Now, let's move on to some lectin-free and low lectin fruits.
Lectin-Free Fruits and Low Lectin Fruits
Sometimes you want to bite into a juicy, mouth-watering piece of fruit and enjoy some natural unrefined sugar and a sweet snack.
For this reason, it can be great to know which fruits are generally regarded as fruits that are low in lectins.
In one study, dates, lemons, pomegranate, apples, plums, sweet oranges, and tangerines were tested and found not to contain lectins.1
It's worth noting that in the apples, only the seeds were tested – which obviously you don't want to eat. That being said, apples are generally considered a good food to eat on a low lectin diet, so you may be interested to try them out and see how it works for you.
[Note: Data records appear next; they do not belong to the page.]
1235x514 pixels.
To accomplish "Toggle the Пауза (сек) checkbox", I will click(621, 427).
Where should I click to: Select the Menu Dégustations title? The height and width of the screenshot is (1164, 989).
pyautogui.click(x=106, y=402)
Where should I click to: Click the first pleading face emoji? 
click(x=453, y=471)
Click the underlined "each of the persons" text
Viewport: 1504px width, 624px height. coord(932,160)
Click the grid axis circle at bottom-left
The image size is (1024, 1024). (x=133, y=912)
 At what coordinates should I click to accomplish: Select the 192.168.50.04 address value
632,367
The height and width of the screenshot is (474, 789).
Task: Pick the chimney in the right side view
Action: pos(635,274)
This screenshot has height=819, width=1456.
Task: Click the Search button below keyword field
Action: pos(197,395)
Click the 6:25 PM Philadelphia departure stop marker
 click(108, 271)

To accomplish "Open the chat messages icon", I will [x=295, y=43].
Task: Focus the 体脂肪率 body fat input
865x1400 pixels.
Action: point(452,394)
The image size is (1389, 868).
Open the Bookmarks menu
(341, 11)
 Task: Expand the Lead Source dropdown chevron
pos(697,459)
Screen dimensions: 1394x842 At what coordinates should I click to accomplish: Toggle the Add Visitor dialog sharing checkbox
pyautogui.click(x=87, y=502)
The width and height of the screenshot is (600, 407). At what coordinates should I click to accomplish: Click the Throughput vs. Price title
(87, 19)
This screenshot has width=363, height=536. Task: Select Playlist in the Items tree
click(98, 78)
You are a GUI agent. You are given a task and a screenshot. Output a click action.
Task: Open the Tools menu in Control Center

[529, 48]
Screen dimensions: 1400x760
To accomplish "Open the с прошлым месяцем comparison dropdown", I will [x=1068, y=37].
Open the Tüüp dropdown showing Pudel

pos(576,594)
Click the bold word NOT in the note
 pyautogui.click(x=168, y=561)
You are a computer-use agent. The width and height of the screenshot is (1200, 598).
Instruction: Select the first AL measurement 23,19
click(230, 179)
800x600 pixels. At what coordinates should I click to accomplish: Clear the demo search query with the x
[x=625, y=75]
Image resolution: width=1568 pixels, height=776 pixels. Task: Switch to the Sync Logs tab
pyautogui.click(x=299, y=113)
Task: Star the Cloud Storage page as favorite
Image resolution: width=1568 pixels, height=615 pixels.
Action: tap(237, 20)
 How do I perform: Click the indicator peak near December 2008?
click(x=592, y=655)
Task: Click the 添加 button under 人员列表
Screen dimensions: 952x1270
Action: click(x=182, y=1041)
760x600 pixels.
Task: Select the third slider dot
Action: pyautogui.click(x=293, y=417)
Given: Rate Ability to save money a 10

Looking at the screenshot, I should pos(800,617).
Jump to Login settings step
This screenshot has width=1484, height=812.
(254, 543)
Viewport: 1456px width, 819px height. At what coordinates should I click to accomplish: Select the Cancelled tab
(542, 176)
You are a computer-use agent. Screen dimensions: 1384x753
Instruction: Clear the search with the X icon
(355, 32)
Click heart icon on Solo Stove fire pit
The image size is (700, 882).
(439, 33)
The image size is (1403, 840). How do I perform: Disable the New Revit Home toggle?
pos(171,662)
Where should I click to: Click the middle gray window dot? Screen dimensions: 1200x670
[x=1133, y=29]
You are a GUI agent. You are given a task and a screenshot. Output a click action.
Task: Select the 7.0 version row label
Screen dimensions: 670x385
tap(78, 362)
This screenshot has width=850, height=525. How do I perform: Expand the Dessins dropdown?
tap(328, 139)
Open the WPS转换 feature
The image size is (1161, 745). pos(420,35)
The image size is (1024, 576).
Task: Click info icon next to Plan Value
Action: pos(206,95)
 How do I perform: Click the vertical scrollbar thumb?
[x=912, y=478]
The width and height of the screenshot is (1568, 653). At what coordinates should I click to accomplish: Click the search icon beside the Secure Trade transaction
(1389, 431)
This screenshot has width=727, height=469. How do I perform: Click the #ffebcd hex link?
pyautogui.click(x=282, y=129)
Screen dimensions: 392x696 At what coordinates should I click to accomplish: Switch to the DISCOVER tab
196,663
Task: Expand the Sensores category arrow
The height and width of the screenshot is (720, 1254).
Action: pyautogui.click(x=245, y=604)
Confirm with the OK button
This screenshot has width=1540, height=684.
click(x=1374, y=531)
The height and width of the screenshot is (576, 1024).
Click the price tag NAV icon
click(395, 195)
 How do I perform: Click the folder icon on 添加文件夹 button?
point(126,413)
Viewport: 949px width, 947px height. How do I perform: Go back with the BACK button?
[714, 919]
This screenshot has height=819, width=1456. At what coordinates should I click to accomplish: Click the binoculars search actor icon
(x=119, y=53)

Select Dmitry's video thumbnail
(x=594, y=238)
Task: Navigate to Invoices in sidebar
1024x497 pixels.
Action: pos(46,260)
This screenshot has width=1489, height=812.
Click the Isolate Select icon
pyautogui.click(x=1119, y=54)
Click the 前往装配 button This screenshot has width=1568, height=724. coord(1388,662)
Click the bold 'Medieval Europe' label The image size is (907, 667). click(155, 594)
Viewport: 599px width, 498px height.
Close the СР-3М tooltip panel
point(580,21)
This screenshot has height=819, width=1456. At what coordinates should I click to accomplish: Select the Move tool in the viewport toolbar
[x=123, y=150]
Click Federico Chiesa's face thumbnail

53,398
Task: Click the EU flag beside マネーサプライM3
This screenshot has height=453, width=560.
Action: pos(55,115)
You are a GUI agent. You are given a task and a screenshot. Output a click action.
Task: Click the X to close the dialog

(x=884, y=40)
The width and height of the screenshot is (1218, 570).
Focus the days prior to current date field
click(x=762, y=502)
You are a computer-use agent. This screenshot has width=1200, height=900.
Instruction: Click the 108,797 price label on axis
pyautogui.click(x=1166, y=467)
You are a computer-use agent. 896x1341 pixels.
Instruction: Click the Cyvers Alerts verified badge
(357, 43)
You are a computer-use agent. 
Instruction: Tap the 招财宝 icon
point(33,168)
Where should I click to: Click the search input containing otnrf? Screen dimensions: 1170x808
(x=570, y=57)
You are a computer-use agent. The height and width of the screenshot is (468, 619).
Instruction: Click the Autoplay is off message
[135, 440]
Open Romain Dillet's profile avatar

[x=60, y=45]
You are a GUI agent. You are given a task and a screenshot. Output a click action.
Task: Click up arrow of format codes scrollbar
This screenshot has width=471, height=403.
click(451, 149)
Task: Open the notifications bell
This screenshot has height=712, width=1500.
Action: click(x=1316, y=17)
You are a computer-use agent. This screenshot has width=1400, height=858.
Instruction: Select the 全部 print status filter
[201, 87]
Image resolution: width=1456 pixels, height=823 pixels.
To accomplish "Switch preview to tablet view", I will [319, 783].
In dates, the fruit (dry) was tested. In lemons, the rind, fruit pulp, and seed seeds were tested. In pomegranate, the fruit pulp, seed, and seed coat was tested. In plums, the fruit was tested. In sweet oranges, the fruit and seed was tested. In tangerines, the fruit and seeds were tested.
It's worth noting that with regards to tangerine, the study did the test on Citrus reticulata, which could also be mandarin or clementines. Clementines and tangerines are two different varieties of mandarins.
Another fruit that I am personally an ENORMOUS fan of is blueberries. Even when I was very sensitive to many lectin foods, blueberries were great for me, and they still are today. In fact, I may eat more blueberries than 99.9% of people on the globe... haha.
Strawberries seemed to be good, in small quantities. While I can't be certain they were working against me, and never did find much in the way of research on lectins in strawberries, I mostly stuck with blueberries, and ate 1-2 cups a day of them with ease. (Which by the way, is only 85 calories per cup).
Dates are another low lectin food that was mentioned above, and are incredibly sweet. You've probably seen them as ingredients in the grocery store in snacks, such as protein bars.
Avocados are also considered fruits, and are generally considered good to eat on a low lectin diet. Personally, I used to put them into a smoothie frequently, even when I was very sensitive to lectin foods.
Avocado oil is also widely considered one of the healthiest cooking oils. It has a high smoking point, which makes it easy to cook meat with on the pan. That being said, you may still opt for an animal-based cooking option, such as grass-fed butter, grass-fed ghee, or grass-fed tallow.
You're probably better off going with organic, even if the non-organic doesn't have lectins.
One more thing worth mentioning is that fruits have been said to be lower in lectins when they are in-season.
So maybe if you are going to eat fruits that you are unsure if they contain lectins or fruits that do contain lectins, eat them while they are in-season.